Comme prévu, les sites conservateurs comme Breitbart.com ont été outrés par ce lien bidon [fait entre Holmes et le tea party, NDT], y voyant un cas de partialité des médias libéraux. Mais cette indignation a peut-être été minée par l'«exclusif» non sourcé du blogueur de Breitbart, Joel Pollak, qui a titré que Holmes «pourrait être enregistré comme démocrate».

Même les James Holmes non-ouvertement politisés n'ont pas été à l'abri d'être pointés du doigt comme suspects par des enquêteurs de médias sociaux trop zélés.

«Je ne suis pas un tueur pro de la gâchette de 24 ans et qui habite Aurora, je suis un mangeur en série pro des bouquins de 22 ans qui vient de Littleton», a écrit un James Holmes assiégé sur son profil Facebook après avoir été bombardé de «friends request» adressées par des étrangers.

Il y a forcément une trace quelque part

Plus que des partis pris politiques, ces cas de mauvaise identification semblent être des cas de biais de «confirmation». Nous prenons comme hypothèse de travail que l'auteur d'un acte de violence odieux doit avoir prévu cet acte en laissant la trace d'une activité en ligne de mauvaise augure. Donc, quand nous trouvons quelque chose en cherchant «James Holmes Aurora», nous sommes prêts à croire les premiers menus détails que nous rencontrons à propos de cette personne, qui pourraient nous aider à comprendre la tragédie.

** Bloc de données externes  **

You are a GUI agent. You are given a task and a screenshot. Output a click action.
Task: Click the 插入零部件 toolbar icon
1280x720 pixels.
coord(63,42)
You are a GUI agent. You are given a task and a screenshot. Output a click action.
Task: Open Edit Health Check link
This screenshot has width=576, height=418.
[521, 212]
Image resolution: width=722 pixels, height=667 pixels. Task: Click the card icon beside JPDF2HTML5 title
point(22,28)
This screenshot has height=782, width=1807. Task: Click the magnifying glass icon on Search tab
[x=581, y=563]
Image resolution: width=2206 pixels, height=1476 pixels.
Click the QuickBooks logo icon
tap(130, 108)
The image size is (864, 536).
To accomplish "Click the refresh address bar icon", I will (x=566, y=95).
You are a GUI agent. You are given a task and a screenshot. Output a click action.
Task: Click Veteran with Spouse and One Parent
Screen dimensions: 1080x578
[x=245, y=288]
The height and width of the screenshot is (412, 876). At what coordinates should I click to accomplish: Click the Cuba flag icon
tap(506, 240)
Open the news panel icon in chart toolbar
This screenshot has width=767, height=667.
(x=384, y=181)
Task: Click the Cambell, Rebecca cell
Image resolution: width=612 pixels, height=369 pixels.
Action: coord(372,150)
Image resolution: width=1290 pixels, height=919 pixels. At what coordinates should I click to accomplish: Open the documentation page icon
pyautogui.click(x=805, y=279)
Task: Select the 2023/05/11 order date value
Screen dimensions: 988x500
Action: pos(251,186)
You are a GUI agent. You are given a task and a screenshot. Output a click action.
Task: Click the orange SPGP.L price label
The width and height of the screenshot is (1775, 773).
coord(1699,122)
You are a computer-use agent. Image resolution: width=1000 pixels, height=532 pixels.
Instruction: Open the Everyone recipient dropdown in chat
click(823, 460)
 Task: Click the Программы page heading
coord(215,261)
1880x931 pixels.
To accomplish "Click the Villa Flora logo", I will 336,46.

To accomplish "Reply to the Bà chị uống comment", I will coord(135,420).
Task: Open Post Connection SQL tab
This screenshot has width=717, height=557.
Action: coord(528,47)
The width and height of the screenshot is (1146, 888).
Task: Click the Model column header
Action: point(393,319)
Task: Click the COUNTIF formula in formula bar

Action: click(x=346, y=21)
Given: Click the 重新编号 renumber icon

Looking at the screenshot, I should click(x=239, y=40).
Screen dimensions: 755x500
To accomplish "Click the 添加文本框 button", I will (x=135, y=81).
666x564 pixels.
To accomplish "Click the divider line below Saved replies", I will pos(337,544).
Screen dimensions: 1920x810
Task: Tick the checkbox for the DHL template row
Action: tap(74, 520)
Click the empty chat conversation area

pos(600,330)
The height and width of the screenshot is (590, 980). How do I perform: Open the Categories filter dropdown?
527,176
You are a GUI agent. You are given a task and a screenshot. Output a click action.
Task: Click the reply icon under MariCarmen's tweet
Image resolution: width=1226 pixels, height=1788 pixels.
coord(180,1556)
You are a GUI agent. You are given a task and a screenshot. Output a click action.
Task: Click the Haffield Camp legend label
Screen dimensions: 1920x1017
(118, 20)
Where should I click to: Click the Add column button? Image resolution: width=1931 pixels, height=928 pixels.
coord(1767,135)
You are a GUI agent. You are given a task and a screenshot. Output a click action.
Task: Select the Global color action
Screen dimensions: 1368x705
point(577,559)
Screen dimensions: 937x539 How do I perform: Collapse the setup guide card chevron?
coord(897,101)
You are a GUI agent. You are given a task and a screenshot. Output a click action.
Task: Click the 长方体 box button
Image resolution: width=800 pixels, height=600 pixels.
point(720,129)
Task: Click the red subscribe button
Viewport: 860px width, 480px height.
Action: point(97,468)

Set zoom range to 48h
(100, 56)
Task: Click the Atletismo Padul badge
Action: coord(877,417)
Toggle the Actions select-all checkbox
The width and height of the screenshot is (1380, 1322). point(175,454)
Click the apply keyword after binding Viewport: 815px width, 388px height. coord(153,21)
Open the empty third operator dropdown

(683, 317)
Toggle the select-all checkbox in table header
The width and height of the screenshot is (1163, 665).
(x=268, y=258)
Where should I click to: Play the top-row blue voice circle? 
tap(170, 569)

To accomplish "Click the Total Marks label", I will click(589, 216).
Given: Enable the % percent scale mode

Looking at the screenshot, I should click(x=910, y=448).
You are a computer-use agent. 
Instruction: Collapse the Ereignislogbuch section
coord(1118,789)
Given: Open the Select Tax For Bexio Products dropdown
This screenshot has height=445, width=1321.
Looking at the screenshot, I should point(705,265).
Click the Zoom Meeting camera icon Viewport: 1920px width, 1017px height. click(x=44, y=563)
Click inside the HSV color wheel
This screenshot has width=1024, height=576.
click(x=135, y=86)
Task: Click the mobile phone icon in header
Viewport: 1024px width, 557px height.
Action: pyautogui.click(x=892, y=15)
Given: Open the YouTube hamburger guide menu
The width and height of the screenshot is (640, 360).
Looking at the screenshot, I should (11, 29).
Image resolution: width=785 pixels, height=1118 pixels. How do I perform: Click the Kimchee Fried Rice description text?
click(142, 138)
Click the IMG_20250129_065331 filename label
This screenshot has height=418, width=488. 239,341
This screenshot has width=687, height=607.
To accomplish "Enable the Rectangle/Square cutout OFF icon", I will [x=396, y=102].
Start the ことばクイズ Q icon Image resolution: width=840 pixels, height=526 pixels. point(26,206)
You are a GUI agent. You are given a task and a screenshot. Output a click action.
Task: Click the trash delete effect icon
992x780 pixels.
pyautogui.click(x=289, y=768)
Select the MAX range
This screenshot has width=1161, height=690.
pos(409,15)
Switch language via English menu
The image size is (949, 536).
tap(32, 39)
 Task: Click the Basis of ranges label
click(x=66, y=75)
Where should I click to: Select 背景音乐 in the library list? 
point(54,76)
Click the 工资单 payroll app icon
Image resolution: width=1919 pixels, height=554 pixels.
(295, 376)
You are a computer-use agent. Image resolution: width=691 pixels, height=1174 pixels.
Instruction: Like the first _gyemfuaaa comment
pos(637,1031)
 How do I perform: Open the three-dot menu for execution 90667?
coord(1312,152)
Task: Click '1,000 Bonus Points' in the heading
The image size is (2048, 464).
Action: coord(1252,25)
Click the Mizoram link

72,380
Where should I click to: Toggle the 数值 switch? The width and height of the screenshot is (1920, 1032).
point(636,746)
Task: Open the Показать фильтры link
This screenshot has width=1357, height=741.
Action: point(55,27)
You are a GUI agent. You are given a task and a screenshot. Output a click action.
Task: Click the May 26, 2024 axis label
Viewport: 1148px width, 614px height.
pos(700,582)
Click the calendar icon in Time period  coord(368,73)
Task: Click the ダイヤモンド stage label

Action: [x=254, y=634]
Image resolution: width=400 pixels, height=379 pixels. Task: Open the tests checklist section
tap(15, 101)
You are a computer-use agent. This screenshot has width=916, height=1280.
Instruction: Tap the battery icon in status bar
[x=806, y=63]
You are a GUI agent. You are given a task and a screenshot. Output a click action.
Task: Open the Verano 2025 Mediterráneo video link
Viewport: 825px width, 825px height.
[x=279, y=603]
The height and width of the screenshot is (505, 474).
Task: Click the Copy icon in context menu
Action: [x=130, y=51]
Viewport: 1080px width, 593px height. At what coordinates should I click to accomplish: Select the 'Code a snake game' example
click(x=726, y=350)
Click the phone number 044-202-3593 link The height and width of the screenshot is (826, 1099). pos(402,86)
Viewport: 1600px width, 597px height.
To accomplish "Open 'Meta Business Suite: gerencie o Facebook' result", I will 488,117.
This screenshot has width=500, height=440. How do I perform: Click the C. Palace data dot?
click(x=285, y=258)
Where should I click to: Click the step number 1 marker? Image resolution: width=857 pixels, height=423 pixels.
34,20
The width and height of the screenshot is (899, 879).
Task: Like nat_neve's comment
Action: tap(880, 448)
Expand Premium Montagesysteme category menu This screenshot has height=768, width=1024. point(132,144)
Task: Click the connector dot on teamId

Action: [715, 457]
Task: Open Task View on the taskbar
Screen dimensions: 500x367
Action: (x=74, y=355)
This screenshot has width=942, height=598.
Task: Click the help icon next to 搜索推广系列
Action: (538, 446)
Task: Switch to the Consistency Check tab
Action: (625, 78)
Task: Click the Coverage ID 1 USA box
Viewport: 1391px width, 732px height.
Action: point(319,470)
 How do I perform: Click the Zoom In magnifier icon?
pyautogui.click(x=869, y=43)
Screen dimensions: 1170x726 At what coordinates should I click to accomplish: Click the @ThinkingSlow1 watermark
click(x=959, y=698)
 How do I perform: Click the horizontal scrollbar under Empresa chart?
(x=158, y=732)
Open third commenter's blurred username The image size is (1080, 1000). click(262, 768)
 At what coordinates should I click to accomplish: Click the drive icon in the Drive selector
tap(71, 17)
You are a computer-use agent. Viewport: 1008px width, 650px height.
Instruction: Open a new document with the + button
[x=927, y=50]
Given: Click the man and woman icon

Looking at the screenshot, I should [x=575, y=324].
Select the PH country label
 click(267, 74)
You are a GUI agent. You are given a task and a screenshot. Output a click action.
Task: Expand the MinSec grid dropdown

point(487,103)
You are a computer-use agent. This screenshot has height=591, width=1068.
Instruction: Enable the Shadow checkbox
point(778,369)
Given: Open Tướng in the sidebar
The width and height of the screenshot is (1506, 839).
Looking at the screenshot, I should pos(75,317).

C'est ce biais qui a rendu possible une affreuse blague sur le site de partage d'images 9gag, sur lequel quelqu'un a posté une image suggérant que le tueur avait explicitement prévenu de ses projets. Le canular, qui laissait supposer que d'autres personnes sur 9gag avaient incité le tueur à poursuivre, a aussi joué un rôle dans la préparation du public à blâmer Internet pour ce comportement sociopathe.

Il y a deux raisons qui peuvent expliquer pourquoi la recherche en ligne sur James Holmes n'a abouti qu'à de fausses pistes.

La première est que ce James Holmes est réellement un fantôme d'Internet –une rareté pour un jeune homme de 24 ans à notre époque, mais ce n'est pas impossible (résistons pour le moment à spéculer sur la manière dont ce manque de personnalité en ligne pourrait nous éclairer sur sa personnalité et ses motivations).

L'autre explication est plus banale: contrairement à Loughner ou Breivik, ce gars a un patronyme commun. Ajoutez à cela qu'il habite dans une grande ville –Aurora compte 332.000 habitants et fait partie d'une métropole [Denver-Aurora-Broomfield, NDT] de 2,5 millions d'habitants– et vous avez la recette d'un minimum d'anonymat en ligne dans un monde submergé de données.